Having seen the material destruction, discussions about the cost of reconstruction have started. The damage to infrastructure was deemed to amount to €60 billion by the World Bank in April, and such numbers are growing by the day. European Investment Bank (EIB) President Werner Hoyer already voiced his view that the sums needed for the reconstruction – coming together from public and private sources – will be „beyond imagination”. A recent study by the Centre for Economic Policy Research (CEPR) estimates the cost of the war between €200 billion and €500 billion.
It has also been pointed out right after the beginning of the invasion that this will be a local war with global effects. First of all, there is a world wide impact on food supply, threatening the return of famine in poorer countries that have been importing Ukrainian or Russian grain. According to the World Food Programme, 276 million people worldwide faced “acute hunger” before the war began and if it drags on into the summer of 2022 another 27 to 33 million may find themselves in that precarious position.
Given the direct and indirect effects of the war on the rest of Europe and indeed the entire world, Ukrainians believe themselves to be fighting for more than just their own independence. And the rest of Europe has committed to support, and even more commitments are expected in the future. After the Russian attack, the government of Ukraine decided to submit its application for membership in the European Union. An exchange of documents took place, and the visit of Commission President Ursula von der Leyen and High Representative Josep Borrell bears great significance. However, not all visits are equally helpful to fulfil the future ambitions of Ukraine.
Parade of faux friends
Kyiv became a city to visit for a great variety of political leaders, but some of these are not necessarily representatives of the European spirit, and may not be able to help with Ukrainians’ long-term endeavour. Especially when we see the arrival of political figures with damaged reputations who want to gain some kind of moral capital out of their handshake with President Zelensky. A visit to Kyiv is normally an expression of solidarity and support, but very often it is also an exercise in gaining some fame and popularity by association with genuine heros.

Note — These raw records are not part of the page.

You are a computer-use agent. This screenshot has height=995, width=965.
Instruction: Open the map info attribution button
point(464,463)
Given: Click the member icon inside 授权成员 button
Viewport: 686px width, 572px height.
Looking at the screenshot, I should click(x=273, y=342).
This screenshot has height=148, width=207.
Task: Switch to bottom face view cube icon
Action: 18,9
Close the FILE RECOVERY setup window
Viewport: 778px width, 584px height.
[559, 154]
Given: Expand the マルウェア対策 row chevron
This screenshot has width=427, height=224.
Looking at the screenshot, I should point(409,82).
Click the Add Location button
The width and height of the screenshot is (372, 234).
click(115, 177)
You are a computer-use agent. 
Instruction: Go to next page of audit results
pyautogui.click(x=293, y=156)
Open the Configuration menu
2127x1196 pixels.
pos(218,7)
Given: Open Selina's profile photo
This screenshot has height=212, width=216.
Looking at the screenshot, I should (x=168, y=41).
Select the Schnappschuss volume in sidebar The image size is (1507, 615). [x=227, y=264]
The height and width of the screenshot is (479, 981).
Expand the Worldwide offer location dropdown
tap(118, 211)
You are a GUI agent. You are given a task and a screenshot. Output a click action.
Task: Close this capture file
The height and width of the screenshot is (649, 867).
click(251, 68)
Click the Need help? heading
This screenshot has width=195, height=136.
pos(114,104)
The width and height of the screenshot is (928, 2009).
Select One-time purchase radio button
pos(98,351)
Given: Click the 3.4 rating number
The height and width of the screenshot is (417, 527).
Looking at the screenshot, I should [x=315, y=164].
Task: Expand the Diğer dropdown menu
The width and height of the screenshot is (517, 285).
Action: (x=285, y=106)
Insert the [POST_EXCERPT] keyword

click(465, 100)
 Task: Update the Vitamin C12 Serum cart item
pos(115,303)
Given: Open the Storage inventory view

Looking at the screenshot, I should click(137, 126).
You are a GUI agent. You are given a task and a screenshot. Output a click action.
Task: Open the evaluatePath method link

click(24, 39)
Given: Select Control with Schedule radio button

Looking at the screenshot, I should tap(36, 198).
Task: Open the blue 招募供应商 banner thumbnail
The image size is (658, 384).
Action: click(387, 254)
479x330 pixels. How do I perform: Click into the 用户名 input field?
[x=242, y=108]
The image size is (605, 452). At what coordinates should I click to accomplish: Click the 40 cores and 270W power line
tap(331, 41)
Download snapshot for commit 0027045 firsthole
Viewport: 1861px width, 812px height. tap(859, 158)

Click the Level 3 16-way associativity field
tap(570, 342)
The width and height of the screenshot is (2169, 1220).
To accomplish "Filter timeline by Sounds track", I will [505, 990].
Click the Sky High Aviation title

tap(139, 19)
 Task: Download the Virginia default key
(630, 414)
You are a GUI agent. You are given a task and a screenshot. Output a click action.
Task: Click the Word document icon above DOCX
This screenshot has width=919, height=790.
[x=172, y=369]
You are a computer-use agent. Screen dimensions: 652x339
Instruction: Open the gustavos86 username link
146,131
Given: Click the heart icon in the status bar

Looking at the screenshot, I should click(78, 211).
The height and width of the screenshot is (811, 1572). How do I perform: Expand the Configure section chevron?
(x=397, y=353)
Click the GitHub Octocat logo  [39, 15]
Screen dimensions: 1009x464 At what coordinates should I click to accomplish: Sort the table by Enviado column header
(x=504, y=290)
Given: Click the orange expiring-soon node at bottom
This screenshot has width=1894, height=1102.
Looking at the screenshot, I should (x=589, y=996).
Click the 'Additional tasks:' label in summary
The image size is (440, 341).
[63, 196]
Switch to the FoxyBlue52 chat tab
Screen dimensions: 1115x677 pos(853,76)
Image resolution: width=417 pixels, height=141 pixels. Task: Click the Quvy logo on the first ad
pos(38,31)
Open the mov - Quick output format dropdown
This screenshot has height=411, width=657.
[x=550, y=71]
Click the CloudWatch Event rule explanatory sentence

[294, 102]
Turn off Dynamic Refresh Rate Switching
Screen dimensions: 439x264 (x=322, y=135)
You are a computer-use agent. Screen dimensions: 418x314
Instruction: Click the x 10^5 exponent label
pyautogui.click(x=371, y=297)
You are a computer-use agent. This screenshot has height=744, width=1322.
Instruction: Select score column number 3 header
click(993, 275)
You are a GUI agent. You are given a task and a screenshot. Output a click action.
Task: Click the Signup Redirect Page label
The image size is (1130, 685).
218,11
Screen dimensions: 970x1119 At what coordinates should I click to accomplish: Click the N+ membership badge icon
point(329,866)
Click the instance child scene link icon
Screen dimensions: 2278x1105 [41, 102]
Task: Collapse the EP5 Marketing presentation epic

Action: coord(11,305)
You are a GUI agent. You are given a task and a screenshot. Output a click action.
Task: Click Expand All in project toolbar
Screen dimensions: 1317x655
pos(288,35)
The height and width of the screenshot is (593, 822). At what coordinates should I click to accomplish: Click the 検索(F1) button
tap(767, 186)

One high level guest who was given a warm welcome in Kyiv is UK Prime Minister Boris Johnson. If there was a prize to the politician who has lied the most about the European Union, he would have won it for sure. Johnson is not only a notorious liar but someone who violated the laws he imposed on the British people under the Covid-19 crisis and in the last six months this scandal has been the main discussion topic of UK politics. Johnson is preparing to rip up the Northern Ireland protocol of the Brexit agreement, and it is a question whether for the EU he can ever be again a trustworthy international partner. Ukrainians having left or planning to leave their country should pay attention to the refugee policy of the Johnson government, which includes plans to send asylum seekers to Rwanda.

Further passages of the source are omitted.